Так Григорий Пцхлава стал рыбаком… Сейчас он распутывал запасной невод.
— У нас хороший жена, замечательный! — аккуратно укладывая поплавки, говорит Григорий Ульяну Тихому. — Они собираются родить нам мальчишку. Мы назовем его Серго.
Ульян, запутав грузила, рвет зубами тетиву. После вчерашней пьянки у него болит голова, тело вязкое, неповоротливое, оно не слушается его, а руки, как всегда, дрожат.
— Тебе надо доставать хорошую жену! — горячо продолжает Григорий. — Такую, как у меня… Живешь один, невеселый, печальный! Надо доставать жену!
Ульян молчит, а Григорий понимает, почему он молчит, почему, перестав распутывать грузила, низко опускает голову. На склоненной шее Ульяна седые, скатавшиеся волосы. Григорий вдруг сердится, бешено вращает розоватыми белками.
— Думаешь, тюрьма, водка!.. Наплевать! Хорошему человеку наплевать, что ты сидел в тюрьме! Мы, Григорий Пцхлава, уважаем Ульян Тихий. Мы любим Ульян Тихий. Слышишь, товарищ?
— Да! — шепчет Ульян.
— Зачем не смотришь на друга? Зачем убираешь глаза? Ты знаешь, наш тесть для нас строит большой дом. Будет пять стенок, семь окошек, четыре комнаты… Куда нам такой большой дом? Через две недели дом будет наш. Хочешь, переезжай, дадим комната!

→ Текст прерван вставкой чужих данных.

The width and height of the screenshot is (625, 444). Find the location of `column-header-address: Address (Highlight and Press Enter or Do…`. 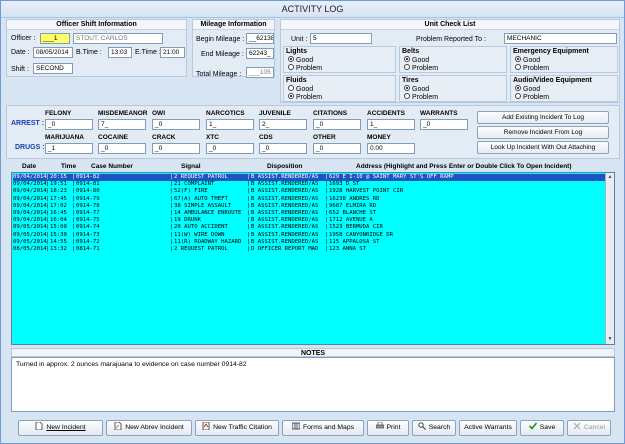

column-header-address: Address (Highlight and Press Enter or Do… is located at coordinates (464, 166).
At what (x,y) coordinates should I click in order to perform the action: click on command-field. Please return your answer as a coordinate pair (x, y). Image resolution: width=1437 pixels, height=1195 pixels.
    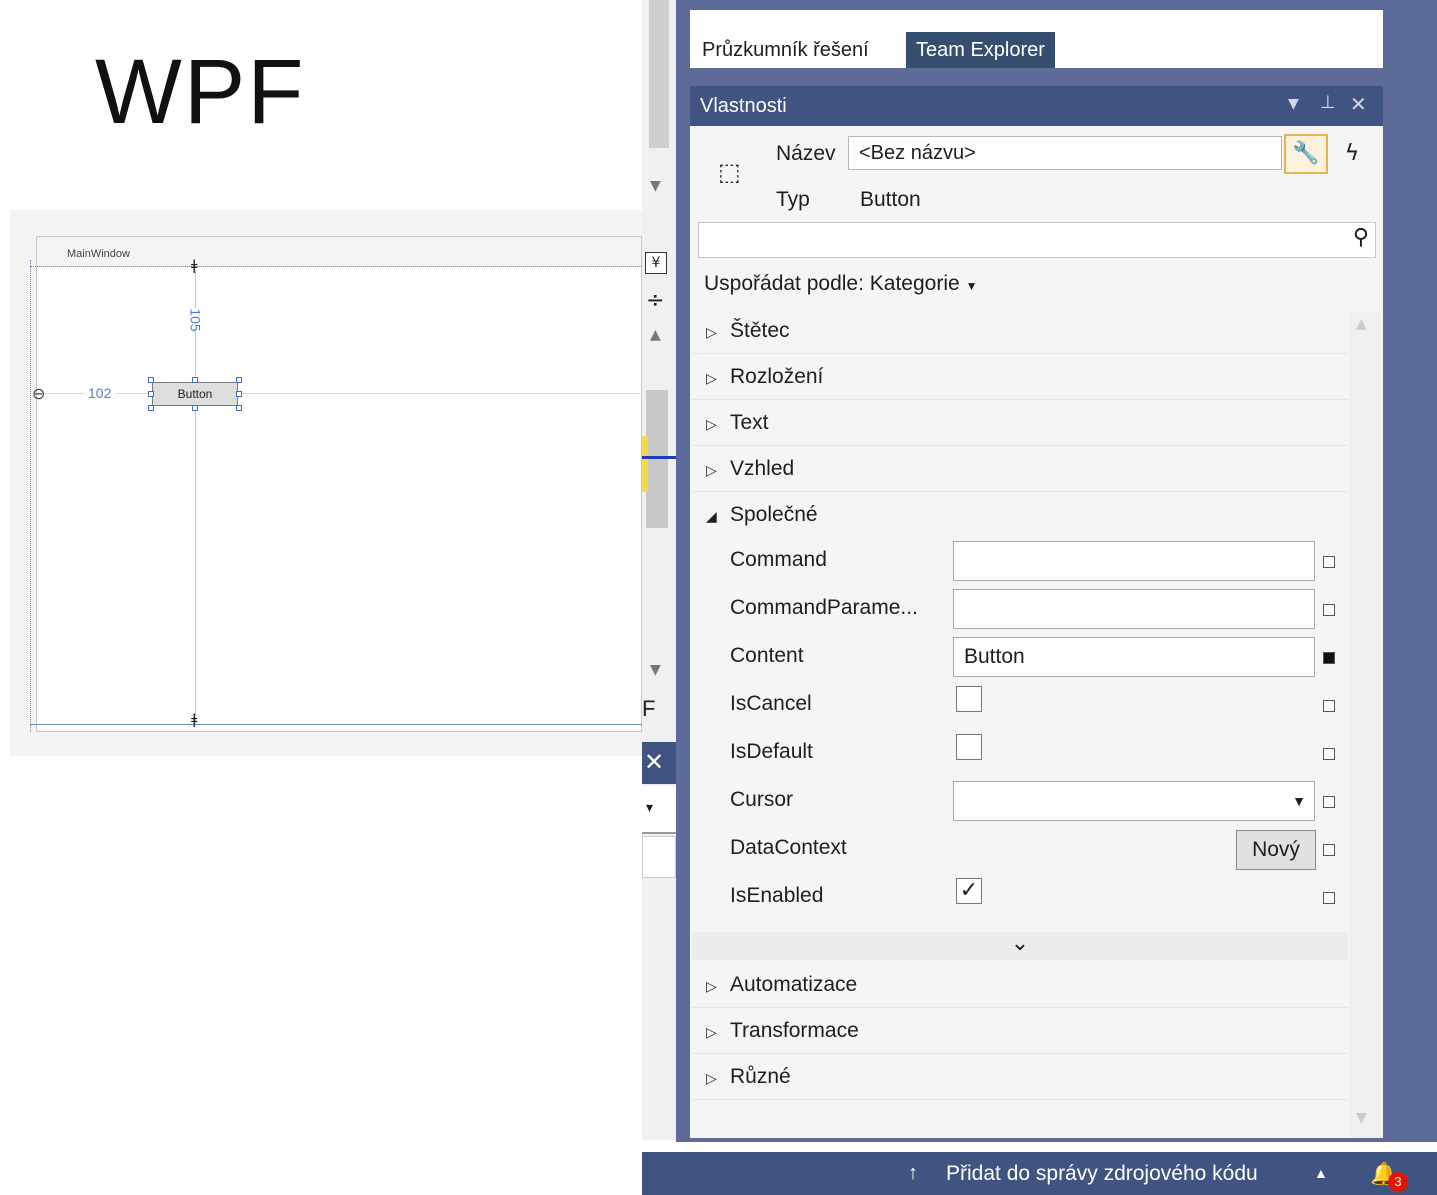
    Looking at the image, I should click on (1134, 561).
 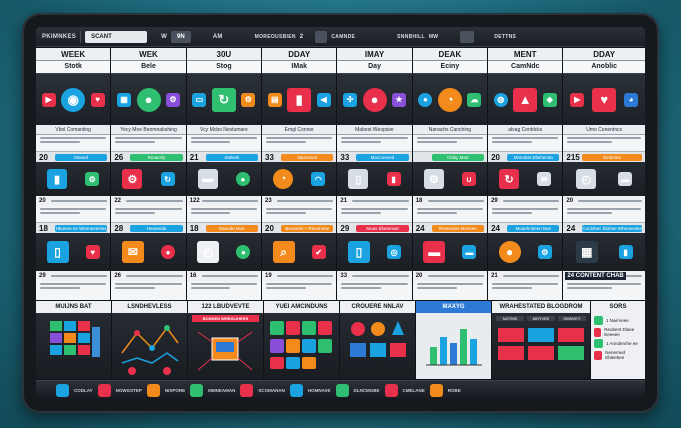 I want to click on panel-yuei-amcinduns: YUEI AMCINDUNS, so click(x=302, y=340).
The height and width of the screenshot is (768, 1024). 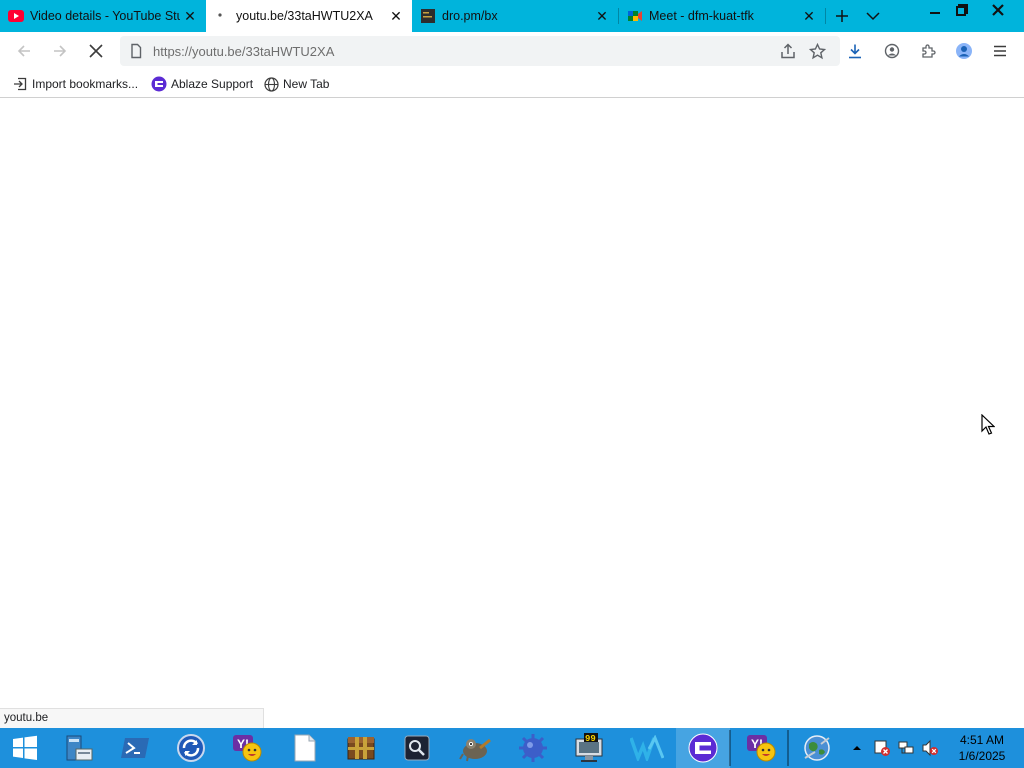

Григорий обнимает Ульяна. Ульян замирает под легкой рукой Пцхлавы, потом съеживается, втягивает голову в плечи.
Давно никто так не обнимал Ульяна. Ложились на его плечи руки неистовых собутыльников, охмелевшие дружки целовали его в липкие губы, клялись в верности до гроба, но давно никто не клал ему на плечо руку так, как Григорий Пцхлава. И Ульян тоскливо опускает голову и еще больше съеживается. А Григорий все убеждает его:
— Слушай, Ульян! Слушай, друг-товарищ! Не надо пить водку! Пей хорошее вино. Наша старая мать посылает нам тайно от брата хорошее вино. Хочешь — пей! Болит голова — пей! Только немного, и будешь счастливый и здоровый, как мы.
Свободной рукой Григорий лезет в карман спецовки, выхватывает плоскую флягу, размашисто протягивает Ульяну.
— Пей! Замечательное вино! Лучшее на Кавказе!
Ульян резко отшатывается, выскальзывает плечом из-под руки Григория. Он это делает непроизвольно, не понимая почему. Он с испугом смотрит на флягу. Лицо его бледнеет.
— Пей, друг! — улыбается Григорий.
— Не надо!
— Не хочешь — не пей! Но помни, в нашем кармане всегда есть для тебя вино.
Пальцы Ульяна трясутся, когда он снова берется за грузила.
— Построим дом, сами к тебе придем! — говорит Григорий. — Скажем: переходи жить, Ульян! Потом будем доставать тебе хорошая жена. Такой, как у нас! — горячо заканчивает он, заталкивая в карман флягу с вином.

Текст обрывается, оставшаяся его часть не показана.